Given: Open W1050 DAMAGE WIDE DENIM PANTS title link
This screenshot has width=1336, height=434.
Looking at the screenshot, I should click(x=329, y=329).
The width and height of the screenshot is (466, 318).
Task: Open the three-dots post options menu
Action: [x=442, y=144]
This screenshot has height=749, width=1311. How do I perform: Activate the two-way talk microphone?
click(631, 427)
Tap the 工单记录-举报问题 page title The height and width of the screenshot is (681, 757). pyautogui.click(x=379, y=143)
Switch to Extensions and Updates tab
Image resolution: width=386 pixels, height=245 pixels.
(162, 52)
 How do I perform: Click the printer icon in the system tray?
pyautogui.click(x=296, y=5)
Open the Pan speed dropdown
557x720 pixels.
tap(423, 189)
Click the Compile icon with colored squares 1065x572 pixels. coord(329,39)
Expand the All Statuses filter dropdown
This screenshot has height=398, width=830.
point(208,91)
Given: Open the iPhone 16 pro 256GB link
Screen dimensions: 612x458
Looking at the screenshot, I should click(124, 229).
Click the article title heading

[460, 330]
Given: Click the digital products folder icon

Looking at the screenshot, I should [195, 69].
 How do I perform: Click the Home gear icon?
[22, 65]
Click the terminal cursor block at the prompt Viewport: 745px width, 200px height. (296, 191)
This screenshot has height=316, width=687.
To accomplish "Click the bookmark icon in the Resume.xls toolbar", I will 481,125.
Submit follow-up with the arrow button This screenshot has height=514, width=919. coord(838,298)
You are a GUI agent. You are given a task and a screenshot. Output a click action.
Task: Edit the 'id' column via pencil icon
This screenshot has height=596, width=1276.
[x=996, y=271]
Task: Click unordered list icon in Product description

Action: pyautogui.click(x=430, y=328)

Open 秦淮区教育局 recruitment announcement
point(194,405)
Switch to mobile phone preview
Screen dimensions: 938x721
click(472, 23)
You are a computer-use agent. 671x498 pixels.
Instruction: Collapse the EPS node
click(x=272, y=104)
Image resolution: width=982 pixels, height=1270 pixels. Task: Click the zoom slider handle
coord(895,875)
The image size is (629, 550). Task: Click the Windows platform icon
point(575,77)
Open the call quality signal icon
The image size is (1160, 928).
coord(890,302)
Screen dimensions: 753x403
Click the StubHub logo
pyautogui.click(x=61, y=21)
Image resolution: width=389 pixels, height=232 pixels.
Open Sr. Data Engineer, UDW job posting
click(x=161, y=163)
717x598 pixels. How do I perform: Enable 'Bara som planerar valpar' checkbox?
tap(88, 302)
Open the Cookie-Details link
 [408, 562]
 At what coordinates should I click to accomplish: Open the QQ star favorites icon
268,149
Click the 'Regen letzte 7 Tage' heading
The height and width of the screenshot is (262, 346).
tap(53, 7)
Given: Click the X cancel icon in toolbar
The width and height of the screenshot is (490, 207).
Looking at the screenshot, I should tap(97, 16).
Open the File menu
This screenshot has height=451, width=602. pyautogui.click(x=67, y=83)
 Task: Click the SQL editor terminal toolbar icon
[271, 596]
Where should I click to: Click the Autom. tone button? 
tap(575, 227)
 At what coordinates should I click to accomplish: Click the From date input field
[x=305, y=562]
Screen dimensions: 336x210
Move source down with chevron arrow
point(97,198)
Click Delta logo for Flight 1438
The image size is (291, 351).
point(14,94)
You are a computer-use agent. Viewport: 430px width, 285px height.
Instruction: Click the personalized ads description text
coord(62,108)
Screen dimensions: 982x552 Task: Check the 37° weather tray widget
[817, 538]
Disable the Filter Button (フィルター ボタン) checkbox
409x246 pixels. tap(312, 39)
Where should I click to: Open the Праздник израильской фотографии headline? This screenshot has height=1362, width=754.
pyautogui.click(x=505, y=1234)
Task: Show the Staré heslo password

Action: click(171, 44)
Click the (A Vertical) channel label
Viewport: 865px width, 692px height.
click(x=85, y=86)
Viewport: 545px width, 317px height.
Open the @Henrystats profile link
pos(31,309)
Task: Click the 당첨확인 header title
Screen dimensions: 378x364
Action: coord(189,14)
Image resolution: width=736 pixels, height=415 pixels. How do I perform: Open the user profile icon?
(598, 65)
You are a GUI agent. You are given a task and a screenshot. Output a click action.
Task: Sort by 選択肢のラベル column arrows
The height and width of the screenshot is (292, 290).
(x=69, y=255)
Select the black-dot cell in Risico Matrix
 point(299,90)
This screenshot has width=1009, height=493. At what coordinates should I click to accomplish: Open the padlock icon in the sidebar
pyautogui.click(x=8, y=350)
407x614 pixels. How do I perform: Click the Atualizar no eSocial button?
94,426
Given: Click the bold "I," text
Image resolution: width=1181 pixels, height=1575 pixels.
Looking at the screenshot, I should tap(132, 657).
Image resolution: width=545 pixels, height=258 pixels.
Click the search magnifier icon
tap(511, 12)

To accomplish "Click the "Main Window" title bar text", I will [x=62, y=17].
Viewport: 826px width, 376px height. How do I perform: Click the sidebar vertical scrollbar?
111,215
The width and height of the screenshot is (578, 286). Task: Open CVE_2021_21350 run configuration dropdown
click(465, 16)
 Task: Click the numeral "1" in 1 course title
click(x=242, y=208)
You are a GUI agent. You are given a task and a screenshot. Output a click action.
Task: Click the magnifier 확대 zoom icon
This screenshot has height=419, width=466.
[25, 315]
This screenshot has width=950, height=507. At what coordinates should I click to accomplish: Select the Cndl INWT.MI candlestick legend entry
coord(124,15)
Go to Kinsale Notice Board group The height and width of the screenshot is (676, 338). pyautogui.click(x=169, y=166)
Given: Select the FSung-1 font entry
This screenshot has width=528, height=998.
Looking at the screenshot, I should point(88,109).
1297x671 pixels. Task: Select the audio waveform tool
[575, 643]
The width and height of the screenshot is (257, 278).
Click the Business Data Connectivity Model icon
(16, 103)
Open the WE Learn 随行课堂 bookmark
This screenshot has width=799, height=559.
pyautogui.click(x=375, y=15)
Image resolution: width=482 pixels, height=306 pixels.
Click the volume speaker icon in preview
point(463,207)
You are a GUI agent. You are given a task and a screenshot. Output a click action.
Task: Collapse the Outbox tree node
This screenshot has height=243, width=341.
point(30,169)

_EXERCISE DETAILS_
Once more, write all of the records exactly as given.

_TASK RESULT_
Given: Open W1050 DAMAGE WIDE DENIM PANTS title link
This screenshot has width=1336, height=434.
Looking at the screenshot, I should click(x=329, y=329).
The width and height of the screenshot is (466, 318).
Task: Open the three-dots post options menu
Action: [x=442, y=144]
This screenshot has height=749, width=1311. How do I perform: Activate the two-way talk microphone?
click(631, 427)
Tap the 工单记录-举报问题 page title The height and width of the screenshot is (681, 757). pyautogui.click(x=379, y=143)
Switch to Extensions and Updates tab
Image resolution: width=386 pixels, height=245 pixels.
(162, 52)
 How do I perform: Click the printer icon in the system tray?
pyautogui.click(x=296, y=5)
Open the Pan speed dropdown
557x720 pixels.
tap(423, 189)
Click the Compile icon with colored squares 1065x572 pixels. coord(329,39)
Expand the All Statuses filter dropdown
This screenshot has height=398, width=830.
point(208,91)
Given: Open the iPhone 16 pro 256GB link
Screen dimensions: 612x458
Looking at the screenshot, I should click(124, 229).
Click the article title heading

[460, 330]
Given: Click the digital products folder icon

Looking at the screenshot, I should [195, 69].
 How do I perform: Click the Home gear icon?
[22, 65]
Click the terminal cursor block at the prompt Viewport: 745px width, 200px height. (296, 191)
This screenshot has height=316, width=687.
To accomplish "Click the bookmark icon in the Resume.xls toolbar", I will 481,125.
Submit follow-up with the arrow button This screenshot has height=514, width=919. coord(838,298)
You are a GUI agent. You are given a task and a screenshot. Output a click action.
Task: Edit the 'id' column via pencil icon
This screenshot has height=596, width=1276.
[x=996, y=271]
Task: Click unordered list icon in Product description

Action: pyautogui.click(x=430, y=328)

Open 秦淮区教育局 recruitment announcement
point(194,405)
Switch to mobile phone preview
Screen dimensions: 938x721
click(472, 23)
You are a computer-use agent. 671x498 pixels.
Instruction: Collapse the EPS node
click(x=272, y=104)
Image resolution: width=982 pixels, height=1270 pixels. Task: Click the zoom slider handle
coord(895,875)
The image size is (629, 550). Task: Click the Windows platform icon
point(575,77)
Open the call quality signal icon
The image size is (1160, 928).
coord(890,302)
Screen dimensions: 753x403
Click the StubHub logo
pyautogui.click(x=61, y=21)
Image resolution: width=389 pixels, height=232 pixels.
Open Sr. Data Engineer, UDW job posting
click(x=161, y=163)
717x598 pixels. How do I perform: Enable 'Bara som planerar valpar' checkbox?
tap(88, 302)
Open the Cookie-Details link
 [408, 562]
 At what coordinates should I click to accomplish: Open the QQ star favorites icon
268,149
Click the 'Regen letzte 7 Tage' heading
The height and width of the screenshot is (262, 346).
tap(53, 7)
Given: Click the X cancel icon in toolbar
The width and height of the screenshot is (490, 207).
Looking at the screenshot, I should tap(97, 16).
Open the File menu
This screenshot has height=451, width=602. pyautogui.click(x=67, y=83)
 Task: Click the SQL editor terminal toolbar icon
[271, 596]
Where should I click to: Click the Autom. tone button? 
tap(575, 227)
 At what coordinates should I click to accomplish: Click the From date input field
[x=305, y=562]
Screen dimensions: 336x210
Move source down with chevron arrow
point(97,198)
Click Delta logo for Flight 1438
The image size is (291, 351).
point(14,94)
You are a computer-use agent. Viewport: 430px width, 285px height.
Instruction: Click the personalized ads description text
coord(62,108)
Screen dimensions: 982x552 Task: Check the 37° weather tray widget
[817, 538]
Disable the Filter Button (フィルター ボタン) checkbox
409x246 pixels. tap(312, 39)
Where should I click to: Open the Праздник израильской фотографии headline? This screenshot has height=1362, width=754.
pyautogui.click(x=505, y=1234)
Task: Show the Staré heslo password

Action: click(171, 44)
Click the (A Vertical) channel label
Viewport: 865px width, 692px height.
click(x=85, y=86)
Viewport: 545px width, 317px height.
Open the @Henrystats profile link
pos(31,309)
Task: Click the 당첨확인 header title
Screen dimensions: 378x364
Action: coord(189,14)
Image resolution: width=736 pixels, height=415 pixels. How do I perform: Open the user profile icon?
(598, 65)
You are a GUI agent. You are given a task and a screenshot. Output a click action.
Task: Sort by 選択肢のラベル column arrows
The height and width of the screenshot is (292, 290).
(x=69, y=255)
Select the black-dot cell in Risico Matrix
 point(299,90)
This screenshot has width=1009, height=493. At what coordinates should I click to accomplish: Open the padlock icon in the sidebar
pyautogui.click(x=8, y=350)
407x614 pixels. How do I perform: Click the Atualizar no eSocial button?
94,426
Given: Click the bold "I," text
Image resolution: width=1181 pixels, height=1575 pixels.
Looking at the screenshot, I should tap(132, 657).
Image resolution: width=545 pixels, height=258 pixels.
Click the search magnifier icon
tap(511, 12)

To accomplish "Click the "Main Window" title bar text", I will [x=62, y=17].
Viewport: 826px width, 376px height. How do I perform: Click the sidebar vertical scrollbar?
111,215
The width and height of the screenshot is (578, 286). Task: Open CVE_2021_21350 run configuration dropdown
click(465, 16)
 Task: Click the numeral "1" in 1 course title
click(x=242, y=208)
You are a GUI agent. You are given a task and a screenshot. Output a click action.
Task: Click the magnifier 확대 zoom icon
This screenshot has height=419, width=466.
[25, 315]
This screenshot has width=950, height=507. At what coordinates should I click to accomplish: Select the Cndl INWT.MI candlestick legend entry
coord(124,15)
Go to Kinsale Notice Board group The height and width of the screenshot is (676, 338). pyautogui.click(x=169, y=166)
Given: Select the FSung-1 font entry
This screenshot has width=528, height=998.
Looking at the screenshot, I should point(88,109).
1297x671 pixels. Task: Select the audio waveform tool
[575, 643]
The width and height of the screenshot is (257, 278).
Click the Business Data Connectivity Model icon
(16, 103)
Open the WE Learn 随行课堂 bookmark
This screenshot has width=799, height=559.
pyautogui.click(x=375, y=15)
Image resolution: width=482 pixels, height=306 pixels.
Click the volume speaker icon in preview
point(463,207)
You are a GUI agent. You are given a task and a screenshot. Output a click action.
Task: Collapse the Outbox tree node
This screenshot has height=243, width=341.
point(30,169)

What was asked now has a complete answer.